Blah. While we are out grocery shopping tomorrow (or later today since it's 2:15am), I think I'm going to pick up some Tylenol PM and hope that gets me back to where I need to be. I have always been a night owl, but this is ridiculous. By the way, our shopping trip tomorrow will be the first time I've left the house in two weeks. Yeah. The last time I was out of the house was when we went to Costco for our groceries two weeks ago. It's starting wear me down.
I just have to keep telling myself that I've only got a couple more weeks and then I'll have the boot on. Not that it'll be that much more wonderful, but it'll certainly be nice to start feeling like I'm healing. For anyone that's gone through something like this I think you understand where I'm coming from here.
My next appointment is May 7th so I'll have my cast off then and get my boot and I should be able to start putting weight on it again and behaving more like a human being. I will also be able to remove the boot to bathe and shave my legs! Let me tell you girls, it's getting to be a hairy situation under this cast! Not to mention the skin is all dry and peeling. I'm told this is normal. But it doesn't make it any less gross. What makes it even worse for me is that I'm one of those girls that shaves her legs every single day. I don't skip days. I don't let my legs get all furry in the winter. None of that. I want nice smooth legs, always. And not being able to shave has been one of the worst parts of this whole damn experience. Ugh.
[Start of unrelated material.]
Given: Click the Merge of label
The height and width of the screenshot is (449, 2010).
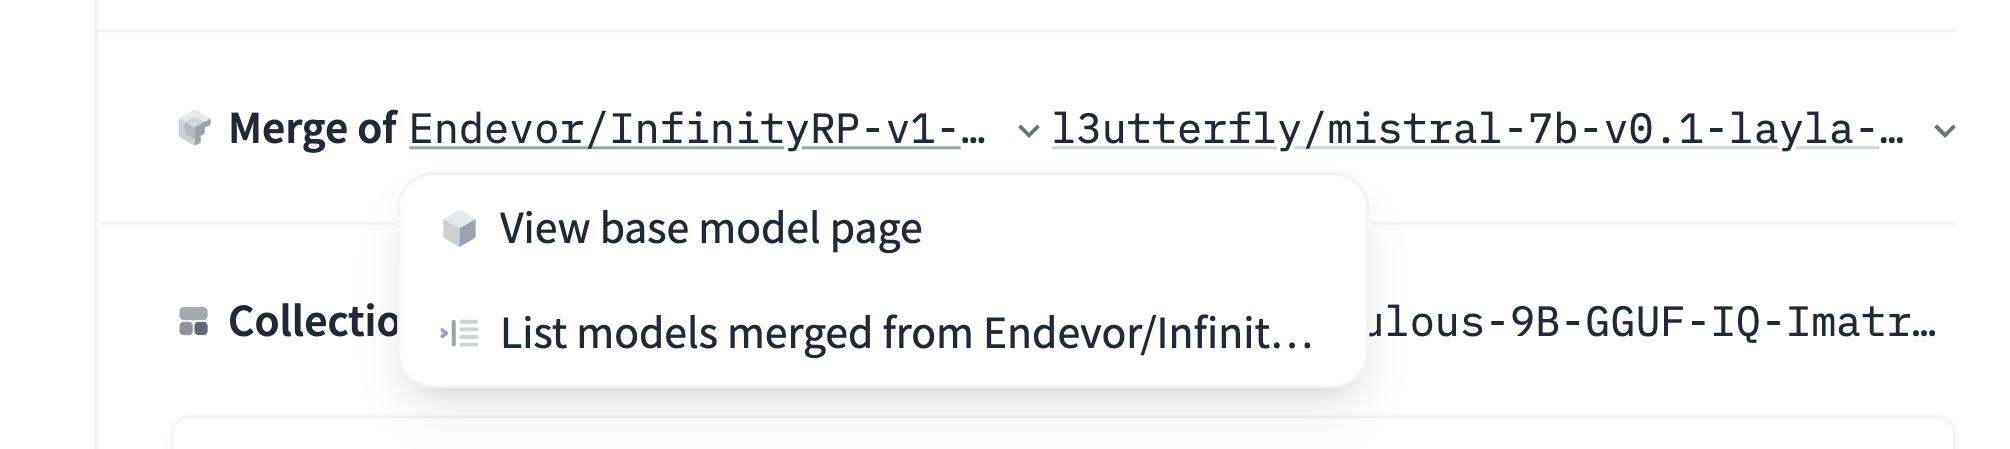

So yeah. Just a little under two weeks and I'll be a little further in my recovery process. Which will be amazing. I don't have any pain anymore at all though. I haven't taken my Hydrocodone since I realized it gave me a friggin' kidney infection (thank you cystex and ridiculous amounts of water for curing quickly!). I also haven't taken any Ibuprofen in a while either, except for a headache. I got a killer one a week or so ago and had to pop a couple but that's it. Nothing for my ankle in a while. Which is good! No pain means I'm almost healed up right? *Crosses fingers* Please let that be the case.
I am taking Vitamin D though. Apparently I am deficient and so D is making me take them. I hate vitamins.
So that's what's happening here with me. In the land of no more sleep ;). I'm also slowly starting to plan Dawn's 13th birthday party. Slightly shocked she's making it to 13..I thought I would have sold her by now lol. (I'm KIDDING)
I'll be sure to post all about that jazz as soon as I get some more stuff locked down for it.